Exercise prompt: In the forum thread below, list every knowledge type rolled in the "Knowledge Checks" block, with its result.
# START OF Supplied passage
The Elder takes the blood-spattered breastplate, laying it on the table near Sabastian.  As he does so, the young man groans in pain and Chevik and Sila both see something intangible being drawn from him towards the armour, through their magical sight.  Quickly, the old man moves the evil armour away, setting it on another table.  *"Well.. that wasn't exactly the method I had hoped for, but the answer seems to speak for itself, the armour is definitely connected in some way.  Did you see its reaction?  It was as though it was trying to drain his soul from his body...  I'll spend the night studying it - And it would be best if someone brought in that Choker and the sword, so we can investigate them as well.  Any who can aid me are welcome, the rest of you can sleep here, or if Sigil does not mind, in her home so that our actions here do not disturb your sleep."*

The old man looks to the gathered companions and shakes his head *"I understand you all feel the need to do something, but unless you are well versed in lore or magic I doubt there is much you can do here to help.  You all have a difficult journey ahead, perhaps more so now than I had originally thought.  Please take the opportunity to rest while you can."*
[sblock=ooc]
The Elder will be working all night.  If anybody wishes to help him, say so and post a knowledge check (one per character, different knowledges will garner different extra info in the morning).  Those who do will only get an hour or two of rest though, so keep that in mind as I believe the party plans on heading out at first light.  [/sblock]


----------



## Myth and Legend (Jun 30, 2009)

Silivrenniel made a sour expression when she saw the armour from up close and the way it reacted with the unconscious human's body. "I can certainly help as i am exempt from the need of sleep and rest. I do still require several hours of meditation to recover and rearrange spells however, so if the others do not object, we will leave a few hours after dawn."


----------



## Salthorae (Jun 30, 2009)

"Sila was it? I believe that most of the others are fairly insistant that we leave as close to first light as possible. Please help us, but take your rest as well. I need not rest to prepare the blessings of my god and thus I will do all that I can this night to help the Elder. You should get your needed rest however."

Chevik then turns and begins to help the elder in any task he might set Chevik throughout the long night. 

[sblock=Knowledge Checks]Knowledge (Arcana) = 64, Know (History) = 36, Know (Nature) = 42, Know (Religion) = 54, Know (Planes) = 65; 

Check results

I wasn't sure what you meant by "one knowledge roll" Jemal, so I rolled those I thought most appropriate and you can take your pick...[/sblock]


----------



## Roronoa (Jul 2, 2009)

Oroz could not bring himself to answer Adamas's query as he left the cabin. All he could do was sigh as he wandered away from the magical homestead and into the woods. Back into the solitude he had known for so long. Back into a place where he could deal with the demons inside him without interferance from the outside world. He wandered for hours aimlessly as he considered his new situation. Eventually, he settled on a tree branch and drifted off to the two hour nap he takes each night.


----------



## Shayuri (Jul 2, 2009)
# END OF Supplied passage
# START OF Listed records
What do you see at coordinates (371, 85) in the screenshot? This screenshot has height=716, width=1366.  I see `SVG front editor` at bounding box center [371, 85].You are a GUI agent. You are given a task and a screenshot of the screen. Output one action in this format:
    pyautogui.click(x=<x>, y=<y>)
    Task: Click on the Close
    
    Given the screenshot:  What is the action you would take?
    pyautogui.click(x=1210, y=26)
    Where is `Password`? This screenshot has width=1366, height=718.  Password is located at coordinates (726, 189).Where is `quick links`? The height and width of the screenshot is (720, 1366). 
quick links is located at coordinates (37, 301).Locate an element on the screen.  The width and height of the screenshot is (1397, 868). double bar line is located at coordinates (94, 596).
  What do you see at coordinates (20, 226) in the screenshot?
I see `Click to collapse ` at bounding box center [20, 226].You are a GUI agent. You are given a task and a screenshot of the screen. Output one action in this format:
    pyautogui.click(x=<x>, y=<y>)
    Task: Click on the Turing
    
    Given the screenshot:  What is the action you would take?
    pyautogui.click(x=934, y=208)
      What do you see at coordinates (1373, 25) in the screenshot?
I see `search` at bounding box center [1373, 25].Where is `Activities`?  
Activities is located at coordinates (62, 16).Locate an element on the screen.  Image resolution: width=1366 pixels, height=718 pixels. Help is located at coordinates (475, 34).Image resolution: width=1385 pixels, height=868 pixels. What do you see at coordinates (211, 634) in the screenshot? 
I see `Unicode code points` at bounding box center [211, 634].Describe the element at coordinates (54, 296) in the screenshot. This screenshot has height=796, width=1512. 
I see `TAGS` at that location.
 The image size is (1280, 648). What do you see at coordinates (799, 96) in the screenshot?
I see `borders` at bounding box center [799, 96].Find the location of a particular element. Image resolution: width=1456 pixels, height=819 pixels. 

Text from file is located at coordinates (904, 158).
# END OF Listed records
Full solution:
- Arcana: 64
- History: 36
- Nature: 42
- Religion: 54
- Planes: 65